On 28 April 1937 the first commercial flight across the Pacific is made as a Pan-American Boeing 314 Clipper seaplane arrives in Hong Kong
Boeing 314 Clipper. Photo Boeing Aircraft / United States Library of Congress
The Boeing 314 Clipper was a long-range flying boat produced by the Boeing Airplane Company between 1938 and 1941. One of the largest aircraft of the time, it used the massive wing of Boeing's earlier XB-15 bomber prototype to achieve the range necessary for flights across the Atlantic and Pacific Oceans. Twelve Clippers were built; nine were brought into service for Pan Am and later transferred to the U.S. military. The remaining three were sold to British Overseas Airways Corporation (BOAC) by Pan Am and delivered in early 1941. (BOAC's 3 Short S.26 transoceanic flying-boats had been requisitioned by the RAF).
Photo Casablanca Museum
Pan Am's "Clippers" were built for "one-class" luxury air travel, a necessity given the long duration of transoceanic flights. The seats could be converted into 36 bunks for overnight accommodation; with a cruising speed of 188 miles per hour (303 km/h) (typically flights at maximum gross weight were flown at 155 miles per hour (249 km/h)) in 1940 Pan Am's schedule San Francisco to Honolulu was 19 hours. The 314s had a lounge and dining area, and the galleys were crewed by chefs from four-star hotels.
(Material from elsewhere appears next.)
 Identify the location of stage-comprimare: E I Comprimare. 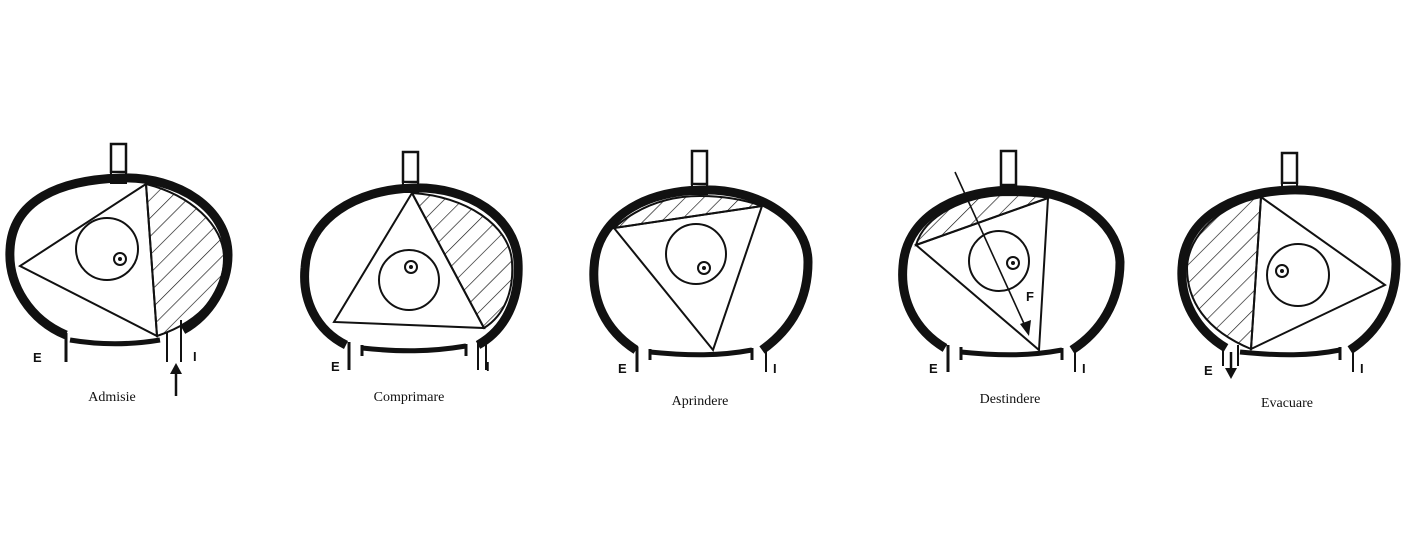
(412, 278).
Men and women were provided with separate dressing rooms, and white-coated stewards served five and six-course meals with gleaming silver service. The standard of luxury on Pan American's Boeing 314s has rarely been matched on heavier-than-air transport since then; they were a form of travel for the super-rich, priced at $675 return from New York to Southampton (comparable to a round trip aboard Concorde in 2006).
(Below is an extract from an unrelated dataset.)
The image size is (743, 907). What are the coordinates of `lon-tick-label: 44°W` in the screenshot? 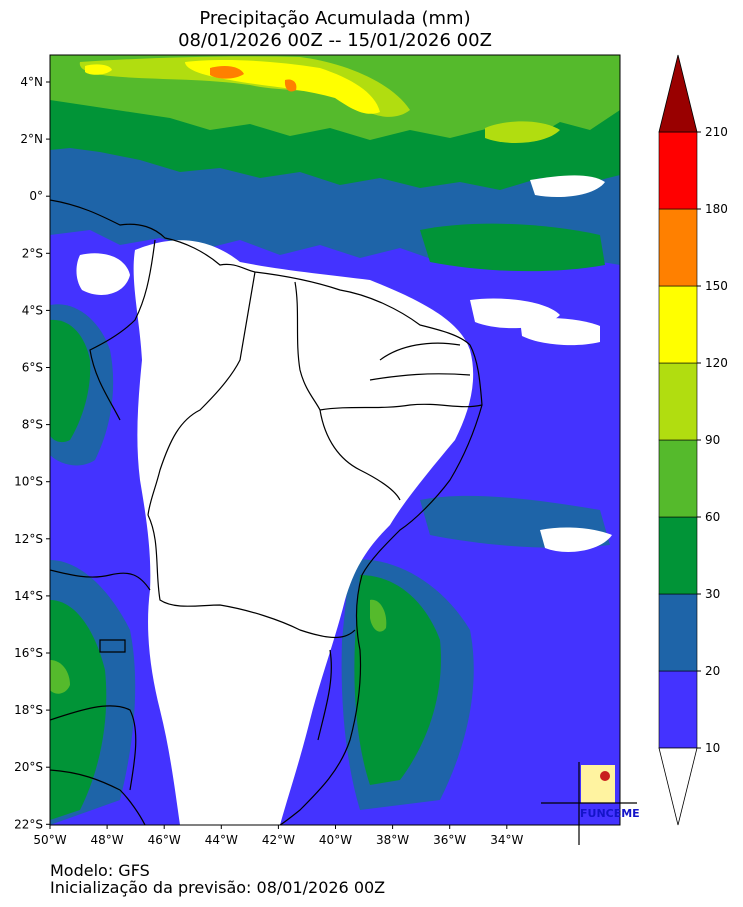 It's located at (222, 840).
Photo United States Library of Congress
The last Pan Am 314 to be retired, the California Clipper NC18602, in 1946, had accumulated more than a million flight miles.[17] Of the 12 Boeing 314 Clippers built three were lost to accidents, although only one of those resulted in fatalities: 24 passengers and crew aboard the Yankee Clipper NC18603 lost their lives in a landing accident at Cabo Ruivo Seaplane Base, in Lisbon, Portugal on 22 February 1943.